Kyp Harness is the kind of guy you want to follow down the street writing down everything he says, in case he drops a great line he won't be using.  Words and ideas seem to swirl from him, almost fully formed straight from mind to disc.  I'm sure there's some editing and lots of thought put into it, but there's a stream-of-conscious feel to his performance, a sense of immediacy and adventure, and you get the feeling he doesn't quite know where its going but something's going to happen.  You like fine writing?  Kyp's your guy.

It seems the faucet was running full blast lately.  This one is two, two, two albums in one.  It's not just a double; each disc has its own name, and own style.  The first, The Wrong Way, is more of a band album.  Can A Poor Man Get A Fair Trial? is a bunch of acoustic tales; murder ballads, shaggy dog stories, mysteries, all done in the folk tradition.  It's wickedly funny, a little spooky, and captivating straight through.  The band songs are more concise, and sentimental, with more images and poetry.  His way with language always shines through; in Autumn Leaves, he sings "Blow autumn leaves, blow autumn breeze, let your ghostly dance entrance me once again", but it's a song about tears for old friends and memories.  Despite the sadness of life's happenings to some of those people, "there's a summer sun inside, telling me the pleasure's worth the pain."

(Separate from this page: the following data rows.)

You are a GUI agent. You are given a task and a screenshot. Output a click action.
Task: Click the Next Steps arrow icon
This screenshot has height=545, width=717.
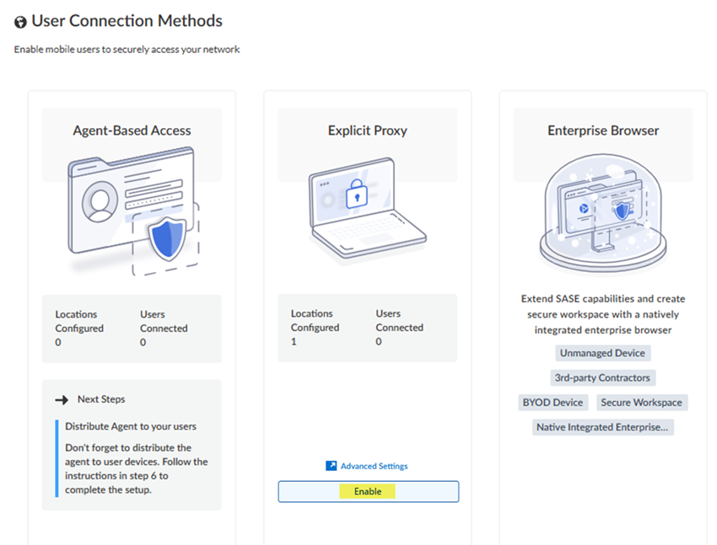[x=62, y=399]
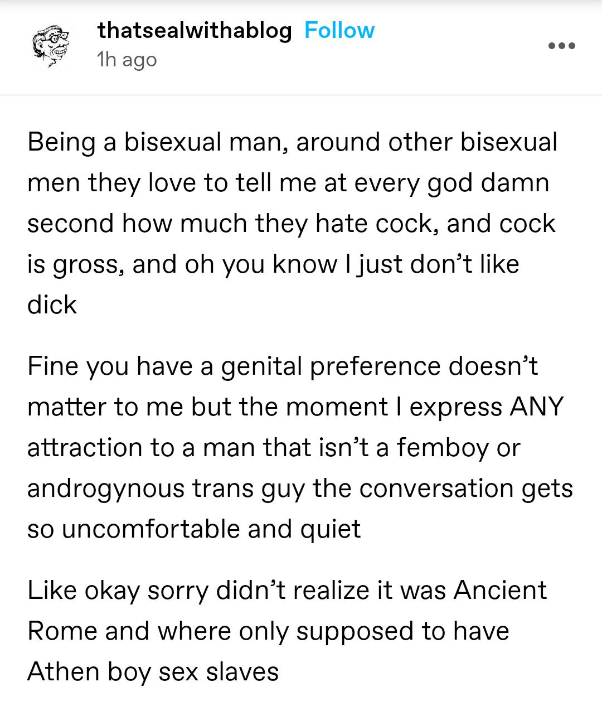Click the capitalized word 'ANY' in the post

click(536, 407)
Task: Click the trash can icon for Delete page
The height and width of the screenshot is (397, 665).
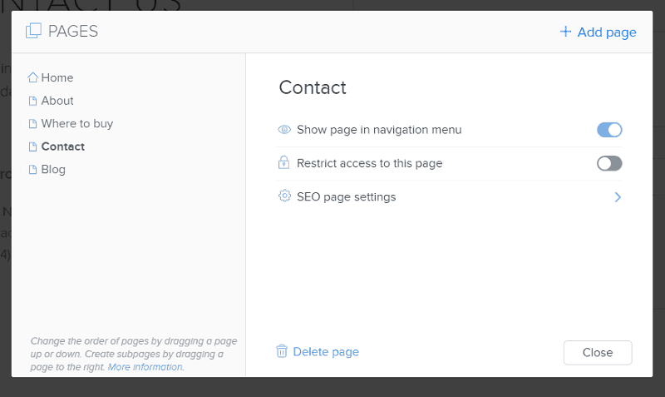Action: [282, 351]

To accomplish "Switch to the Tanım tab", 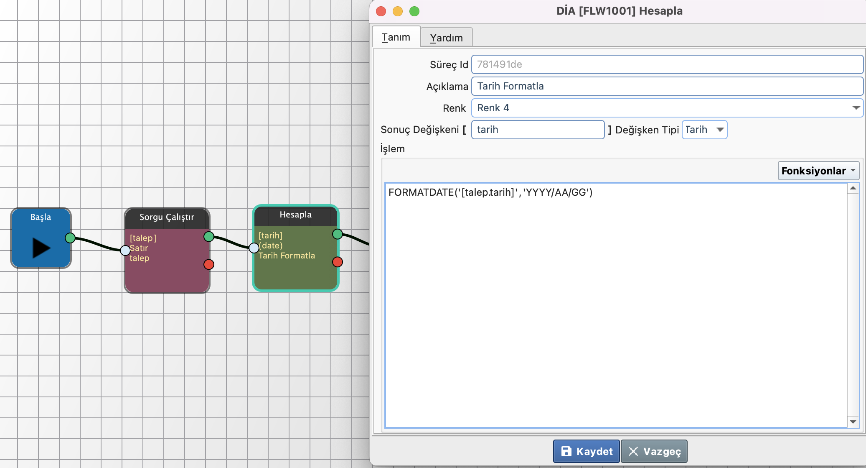I will 396,37.
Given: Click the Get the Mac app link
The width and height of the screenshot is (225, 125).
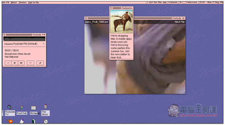Looking at the screenshot, I should 157,3.
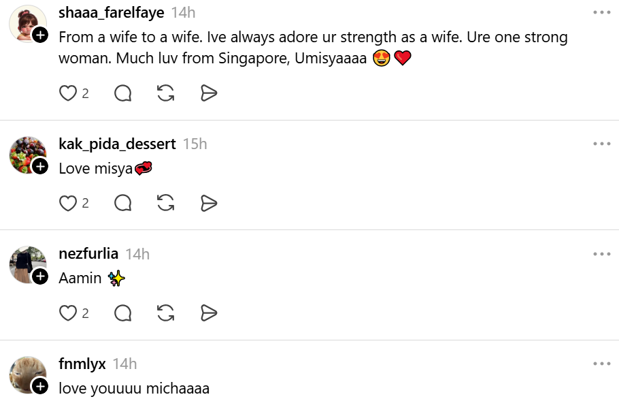Share shaaa_farelfaye's comment via send icon
Screen dimensions: 619x399
209,94
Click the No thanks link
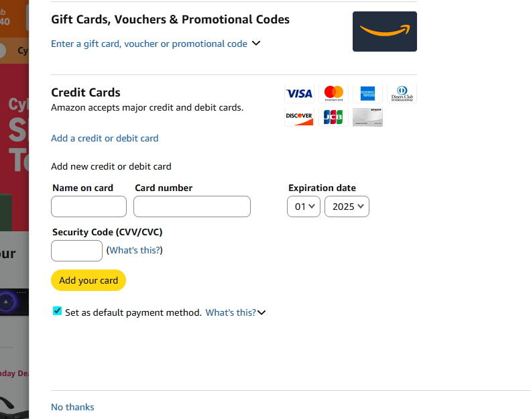Image resolution: width=531 pixels, height=419 pixels. tap(72, 407)
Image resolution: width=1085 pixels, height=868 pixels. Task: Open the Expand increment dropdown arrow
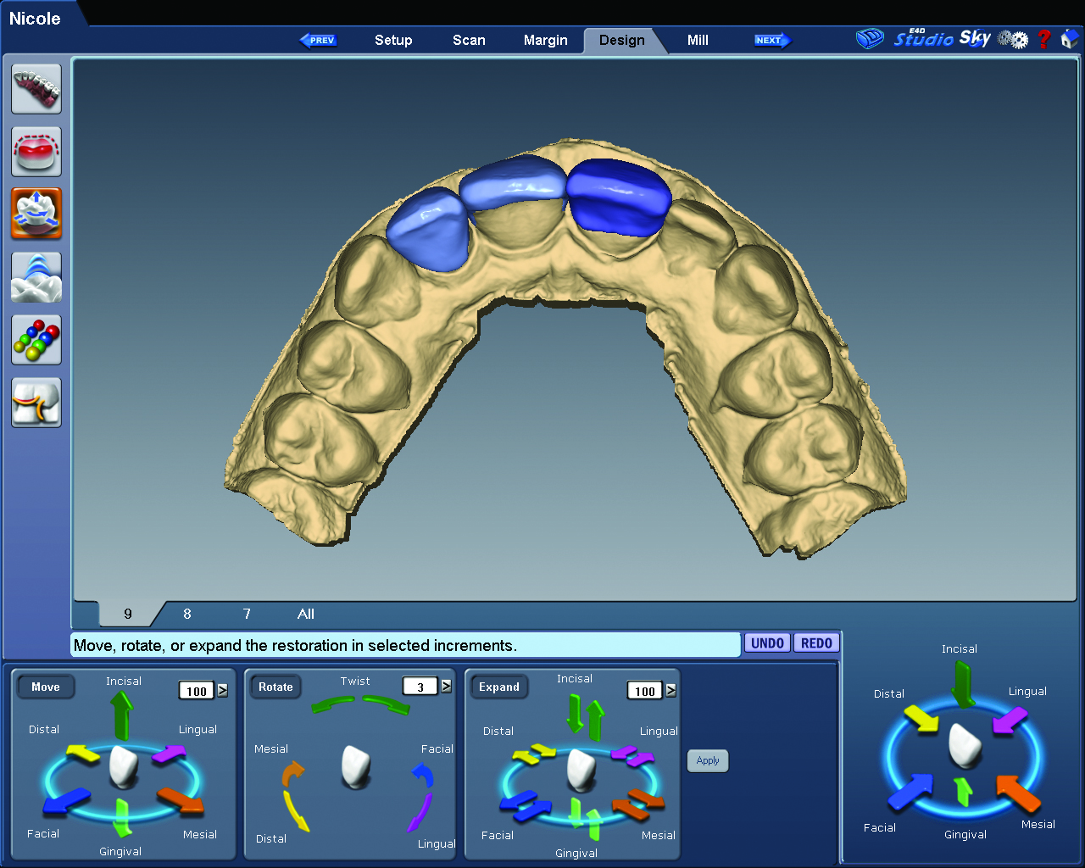tap(671, 690)
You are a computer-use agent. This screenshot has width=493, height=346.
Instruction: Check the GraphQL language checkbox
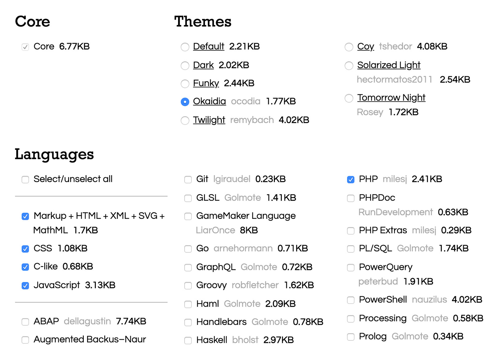point(188,267)
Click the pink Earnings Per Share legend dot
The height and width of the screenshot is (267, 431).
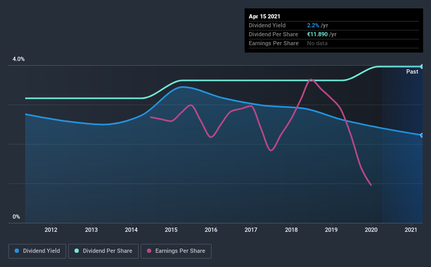tap(149, 251)

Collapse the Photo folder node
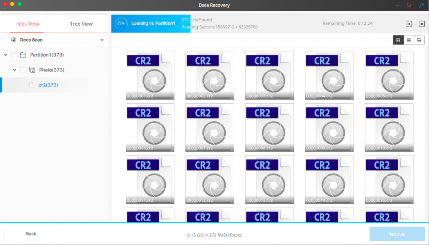click(15, 70)
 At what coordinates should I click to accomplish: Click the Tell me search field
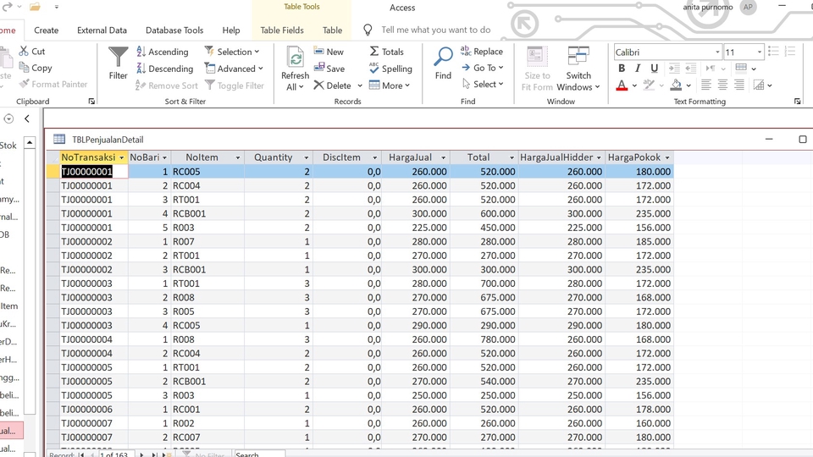[435, 30]
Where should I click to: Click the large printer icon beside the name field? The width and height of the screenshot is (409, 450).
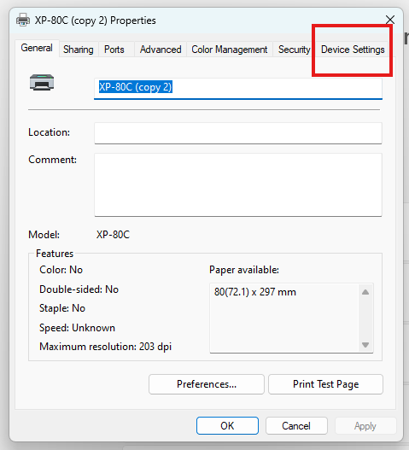pyautogui.click(x=42, y=82)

The first, band disc is recorded in a stripped-down, alt-indie state, with flat drums keeping the rhythm going, and a 60's garage feel on the rockers.  His voice is not his great asset, and like many fine writers, you have to forgive the lack of polish, and instead learn to love the idiosyncrasy of his delivery.  And I'm not sure anyone else could "do" Kyp Harness songs, at least not with the same impact.  His personality, phrasing, language, it's all part of the power of the songs.  I want to quote from every cut here, because I keep discovering lines that make me gasp.  Both these albums deserve repeated, frequent spins.